On the demand side, there really was no reason to worry, as Infosys repeatedly pointed out. The size of the IT outsourcing market in North America alone, the percentage of IT which is offshored, and the share of Indian IT in that, all added up to a very large addressable market with plenty of headroom for growth.
But analysts and industry watchers frequently warned of the steadily increasing risks on the supply side which could spell big trouble for the business model if not proactively reinforced.
First, the Indian education system was not ramping up fast enough. to provide the large numbers of relevantly educated, capable human resources needed by the present model to provide 'manufacturing capacity' to take advantage of market demand.
Then there was the gradually increasing pressure on pricing coming from multiple causes. As is always the case in India, a large herd of small animals soon gathers around any profit pool, allowing the big boys to drink first but insidiously poisoning the well later, with price cuts.
Ironically the big boys also went on a war footing to improve the quality offered by the small software companies - they actively supported Nasscom, the premier industry body, to run programmes to develop the smaller ones and raise the "average industry quality".
It was not altruism but enlightened self-interest that motivated them. Protecting the "made in India" brand would not add friction to their sales efforts. But it was a double-edged sword.
Customers also figured out costs (if a significant component of your value proposition is about price, then you get customers focused on the same) and negotiated harder. The troubled economic environment of customers overseas further led to harder price negotiations.
All in all, the bang needed to earn the buck perforce had to get bigger; and if net margins were never to be sacrificed, then with this model, a decreasing return on effort caused the vicious cycle of even more effort and hence even more people.
Then there was the Damocles sword that could still go either way. Visa liberalism, everyone agreed, could not be taken for granted any more.

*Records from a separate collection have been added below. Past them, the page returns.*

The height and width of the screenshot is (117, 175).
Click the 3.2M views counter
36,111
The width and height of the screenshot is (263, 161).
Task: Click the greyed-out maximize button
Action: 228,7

If the sword never falls, all is well; but if it does - unexpected things have happened - then it may be too late to scramble to build a new business model with reduced dependence on visas.
Infy Did Change
Looking at all these factors, Infosys decided that 'linear growth' from the current business model was not good enough or safe enough. It had done Infy 1.0 brilliantly for 20 years. That delivered PSPD (the Infy mantra of profitability - scalability - predictability - derisking) to the company and its customers.
As Infosys grew bigger and had to generate much more revenue in a more price-pressured environment, it grew, as most Indian businesses have done this past decade, by expanding footprint. That was Infy 2.0, which entailed being present in more geographies, offering more service lines, focusing deliberately on playing in more verticals.